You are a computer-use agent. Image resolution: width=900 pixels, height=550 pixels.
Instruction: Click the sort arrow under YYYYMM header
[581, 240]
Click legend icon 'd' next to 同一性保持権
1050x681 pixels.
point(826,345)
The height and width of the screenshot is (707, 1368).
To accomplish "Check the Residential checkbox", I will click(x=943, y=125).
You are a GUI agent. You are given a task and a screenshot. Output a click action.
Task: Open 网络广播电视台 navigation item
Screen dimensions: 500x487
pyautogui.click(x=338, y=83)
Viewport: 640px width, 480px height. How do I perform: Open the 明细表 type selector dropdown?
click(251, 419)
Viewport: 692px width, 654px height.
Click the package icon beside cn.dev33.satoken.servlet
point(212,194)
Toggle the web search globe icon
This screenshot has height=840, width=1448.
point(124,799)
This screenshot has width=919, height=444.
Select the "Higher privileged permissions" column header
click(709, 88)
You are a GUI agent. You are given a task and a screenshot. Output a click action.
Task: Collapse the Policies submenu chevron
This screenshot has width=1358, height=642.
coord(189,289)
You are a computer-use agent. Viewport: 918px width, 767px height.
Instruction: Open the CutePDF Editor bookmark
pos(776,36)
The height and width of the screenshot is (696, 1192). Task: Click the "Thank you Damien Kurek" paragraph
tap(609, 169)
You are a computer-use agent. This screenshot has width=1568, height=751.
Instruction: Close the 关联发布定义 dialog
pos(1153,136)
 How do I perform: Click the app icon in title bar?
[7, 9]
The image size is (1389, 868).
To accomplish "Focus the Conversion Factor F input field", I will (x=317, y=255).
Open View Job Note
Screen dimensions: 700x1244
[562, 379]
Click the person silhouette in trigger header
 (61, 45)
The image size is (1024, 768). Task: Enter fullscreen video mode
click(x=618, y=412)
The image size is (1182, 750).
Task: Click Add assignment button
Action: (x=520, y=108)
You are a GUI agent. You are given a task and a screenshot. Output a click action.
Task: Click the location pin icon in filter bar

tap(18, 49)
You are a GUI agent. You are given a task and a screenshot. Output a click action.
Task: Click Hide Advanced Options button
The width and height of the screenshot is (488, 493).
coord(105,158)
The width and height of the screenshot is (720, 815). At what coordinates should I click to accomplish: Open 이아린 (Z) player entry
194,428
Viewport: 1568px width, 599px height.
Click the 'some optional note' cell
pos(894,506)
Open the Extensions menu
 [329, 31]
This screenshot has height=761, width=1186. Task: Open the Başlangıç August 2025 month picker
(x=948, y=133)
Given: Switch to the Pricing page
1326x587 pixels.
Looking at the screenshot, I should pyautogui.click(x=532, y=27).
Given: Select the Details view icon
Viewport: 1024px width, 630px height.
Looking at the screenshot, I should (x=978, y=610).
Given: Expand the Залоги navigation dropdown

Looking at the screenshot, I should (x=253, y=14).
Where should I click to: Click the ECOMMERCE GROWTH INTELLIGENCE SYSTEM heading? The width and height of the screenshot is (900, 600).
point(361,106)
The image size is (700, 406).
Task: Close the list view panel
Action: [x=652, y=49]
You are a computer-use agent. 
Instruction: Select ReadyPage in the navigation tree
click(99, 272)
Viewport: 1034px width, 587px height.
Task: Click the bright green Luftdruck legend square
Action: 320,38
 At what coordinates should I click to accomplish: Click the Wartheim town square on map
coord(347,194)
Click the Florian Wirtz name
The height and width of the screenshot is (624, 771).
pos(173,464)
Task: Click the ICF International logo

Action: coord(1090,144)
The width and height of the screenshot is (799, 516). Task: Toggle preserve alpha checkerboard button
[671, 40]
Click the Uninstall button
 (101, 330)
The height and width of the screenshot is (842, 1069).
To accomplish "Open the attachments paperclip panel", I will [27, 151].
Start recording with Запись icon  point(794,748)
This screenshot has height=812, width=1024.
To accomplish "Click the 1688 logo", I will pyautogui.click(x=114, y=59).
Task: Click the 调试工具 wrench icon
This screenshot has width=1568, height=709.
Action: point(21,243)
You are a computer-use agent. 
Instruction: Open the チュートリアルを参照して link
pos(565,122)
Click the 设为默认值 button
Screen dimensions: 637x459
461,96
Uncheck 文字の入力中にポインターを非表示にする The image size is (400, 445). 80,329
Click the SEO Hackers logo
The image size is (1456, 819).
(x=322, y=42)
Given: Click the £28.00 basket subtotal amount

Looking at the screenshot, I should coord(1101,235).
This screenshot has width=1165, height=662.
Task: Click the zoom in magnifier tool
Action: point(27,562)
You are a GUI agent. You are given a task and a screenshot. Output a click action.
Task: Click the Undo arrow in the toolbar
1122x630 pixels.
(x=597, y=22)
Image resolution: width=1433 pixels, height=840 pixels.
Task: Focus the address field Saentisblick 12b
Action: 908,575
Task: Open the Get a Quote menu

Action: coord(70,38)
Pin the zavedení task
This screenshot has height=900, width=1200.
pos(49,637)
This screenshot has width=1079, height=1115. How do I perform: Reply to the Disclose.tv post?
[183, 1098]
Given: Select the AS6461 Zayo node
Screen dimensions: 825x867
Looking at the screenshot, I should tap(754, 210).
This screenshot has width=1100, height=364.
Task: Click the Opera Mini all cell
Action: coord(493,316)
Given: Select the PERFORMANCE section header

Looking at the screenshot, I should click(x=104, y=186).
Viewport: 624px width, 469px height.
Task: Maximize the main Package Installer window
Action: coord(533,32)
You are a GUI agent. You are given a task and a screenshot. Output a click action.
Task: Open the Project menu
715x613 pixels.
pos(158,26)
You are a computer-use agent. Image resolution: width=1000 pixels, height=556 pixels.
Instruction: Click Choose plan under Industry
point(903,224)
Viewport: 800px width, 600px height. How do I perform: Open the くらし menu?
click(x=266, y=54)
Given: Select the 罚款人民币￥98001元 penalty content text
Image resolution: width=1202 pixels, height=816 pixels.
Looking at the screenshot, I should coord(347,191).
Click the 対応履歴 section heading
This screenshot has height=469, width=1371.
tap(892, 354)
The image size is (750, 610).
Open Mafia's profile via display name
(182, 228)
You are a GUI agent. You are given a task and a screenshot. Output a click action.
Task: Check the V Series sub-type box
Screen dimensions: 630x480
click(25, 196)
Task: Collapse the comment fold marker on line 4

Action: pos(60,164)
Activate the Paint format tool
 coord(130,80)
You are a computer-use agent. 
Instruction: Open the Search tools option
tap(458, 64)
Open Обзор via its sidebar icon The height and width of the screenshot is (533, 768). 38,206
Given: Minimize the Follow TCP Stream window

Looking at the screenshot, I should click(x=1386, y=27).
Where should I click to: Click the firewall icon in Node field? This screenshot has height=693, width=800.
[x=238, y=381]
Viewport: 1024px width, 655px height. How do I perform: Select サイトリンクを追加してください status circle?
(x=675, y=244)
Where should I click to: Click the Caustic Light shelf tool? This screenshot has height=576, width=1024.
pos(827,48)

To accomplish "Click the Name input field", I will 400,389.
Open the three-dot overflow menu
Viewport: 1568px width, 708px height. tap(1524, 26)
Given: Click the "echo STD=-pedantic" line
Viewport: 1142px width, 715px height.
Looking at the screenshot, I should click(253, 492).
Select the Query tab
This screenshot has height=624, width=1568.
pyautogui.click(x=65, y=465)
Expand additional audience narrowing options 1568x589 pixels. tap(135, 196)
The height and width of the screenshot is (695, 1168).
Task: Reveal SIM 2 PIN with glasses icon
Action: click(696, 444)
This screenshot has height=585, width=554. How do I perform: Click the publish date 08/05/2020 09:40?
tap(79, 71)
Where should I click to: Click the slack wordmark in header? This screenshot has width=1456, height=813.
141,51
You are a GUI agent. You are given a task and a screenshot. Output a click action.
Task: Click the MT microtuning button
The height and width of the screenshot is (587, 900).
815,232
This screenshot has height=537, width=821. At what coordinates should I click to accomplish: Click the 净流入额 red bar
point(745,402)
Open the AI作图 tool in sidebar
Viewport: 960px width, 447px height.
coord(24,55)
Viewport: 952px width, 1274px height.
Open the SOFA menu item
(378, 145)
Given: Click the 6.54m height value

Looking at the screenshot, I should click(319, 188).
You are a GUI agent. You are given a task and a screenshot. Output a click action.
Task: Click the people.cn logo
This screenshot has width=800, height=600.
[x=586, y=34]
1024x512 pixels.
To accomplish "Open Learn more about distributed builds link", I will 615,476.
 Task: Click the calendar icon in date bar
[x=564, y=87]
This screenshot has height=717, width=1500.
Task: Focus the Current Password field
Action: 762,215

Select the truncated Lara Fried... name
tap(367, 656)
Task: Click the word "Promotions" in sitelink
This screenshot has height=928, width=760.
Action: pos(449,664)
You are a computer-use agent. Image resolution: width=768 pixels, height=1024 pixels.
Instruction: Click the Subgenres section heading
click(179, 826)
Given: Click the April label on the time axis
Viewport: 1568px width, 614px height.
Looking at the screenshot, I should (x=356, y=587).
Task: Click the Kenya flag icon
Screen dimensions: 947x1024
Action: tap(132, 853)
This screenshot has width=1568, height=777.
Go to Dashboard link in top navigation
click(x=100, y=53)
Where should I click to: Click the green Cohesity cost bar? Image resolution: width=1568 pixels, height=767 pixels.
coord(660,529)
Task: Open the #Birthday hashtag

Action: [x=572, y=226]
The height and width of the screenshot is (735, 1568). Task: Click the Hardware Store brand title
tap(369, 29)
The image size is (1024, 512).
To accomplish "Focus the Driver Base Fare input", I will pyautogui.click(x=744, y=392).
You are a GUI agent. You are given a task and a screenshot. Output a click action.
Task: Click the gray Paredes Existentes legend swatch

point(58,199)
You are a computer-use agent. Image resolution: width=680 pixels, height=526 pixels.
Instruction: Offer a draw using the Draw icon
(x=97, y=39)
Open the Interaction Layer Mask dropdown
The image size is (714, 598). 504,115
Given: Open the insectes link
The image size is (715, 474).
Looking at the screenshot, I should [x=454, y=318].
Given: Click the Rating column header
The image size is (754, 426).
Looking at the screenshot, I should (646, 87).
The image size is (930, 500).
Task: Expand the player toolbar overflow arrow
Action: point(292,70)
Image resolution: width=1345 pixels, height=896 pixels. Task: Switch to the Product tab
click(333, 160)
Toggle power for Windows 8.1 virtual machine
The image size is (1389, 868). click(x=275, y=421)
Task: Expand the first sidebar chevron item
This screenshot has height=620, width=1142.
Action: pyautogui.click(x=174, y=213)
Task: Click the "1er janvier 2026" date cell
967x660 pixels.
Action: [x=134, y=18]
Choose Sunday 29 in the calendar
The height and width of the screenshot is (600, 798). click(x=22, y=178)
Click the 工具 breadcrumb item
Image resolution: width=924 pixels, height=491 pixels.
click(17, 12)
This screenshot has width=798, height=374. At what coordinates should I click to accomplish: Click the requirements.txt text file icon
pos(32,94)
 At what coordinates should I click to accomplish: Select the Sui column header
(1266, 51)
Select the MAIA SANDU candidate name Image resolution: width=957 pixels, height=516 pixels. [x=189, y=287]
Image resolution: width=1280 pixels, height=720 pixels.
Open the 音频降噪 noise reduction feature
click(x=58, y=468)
· · ·
▶ _WHAT IS NEEDED_: Only the lines from the one containing "The image size is (1024, 512)." through the end of the records above belong in the answer, each exactly as written.

▶ _ANSWER AREA_:
The image size is (1024, 512).
To accomplish "Focus the Driver Base Fare input", I will pyautogui.click(x=744, y=392).
You are a GUI agent. You are given a task and a screenshot. Output a click action.
Task: Click the gray Paredes Existentes legend swatch

point(58,199)
You are a computer-use agent. Image resolution: width=680 pixels, height=526 pixels.
Instruction: Offer a draw using the Draw icon
(x=97, y=39)
Open the Interaction Layer Mask dropdown
The image size is (714, 598). 504,115
Given: Open the insectes link
The image size is (715, 474).
Looking at the screenshot, I should [x=454, y=318].
Given: Click the Rating column header
The image size is (754, 426).
Looking at the screenshot, I should (646, 87).
The image size is (930, 500).
Task: Expand the player toolbar overflow arrow
Action: point(292,70)
Image resolution: width=1345 pixels, height=896 pixels. Task: Switch to the Product tab
click(333, 160)
Toggle power for Windows 8.1 virtual machine
The image size is (1389, 868). click(x=275, y=421)
Task: Expand the first sidebar chevron item
This screenshot has height=620, width=1142.
Action: pyautogui.click(x=174, y=213)
Task: Click the "1er janvier 2026" date cell
967x660 pixels.
Action: [x=134, y=18]
Choose Sunday 29 in the calendar
The height and width of the screenshot is (600, 798). click(x=22, y=178)
Click the 工具 breadcrumb item
Image resolution: width=924 pixels, height=491 pixels.
click(17, 12)
This screenshot has width=798, height=374. At what coordinates should I click to accomplish: Click the requirements.txt text file icon
pos(32,94)
 At what coordinates should I click to accomplish: Select the Sui column header
(1266, 51)
Select the MAIA SANDU candidate name Image resolution: width=957 pixels, height=516 pixels. [x=189, y=287]
Image resolution: width=1280 pixels, height=720 pixels.
Open the 音频降噪 noise reduction feature
click(x=58, y=468)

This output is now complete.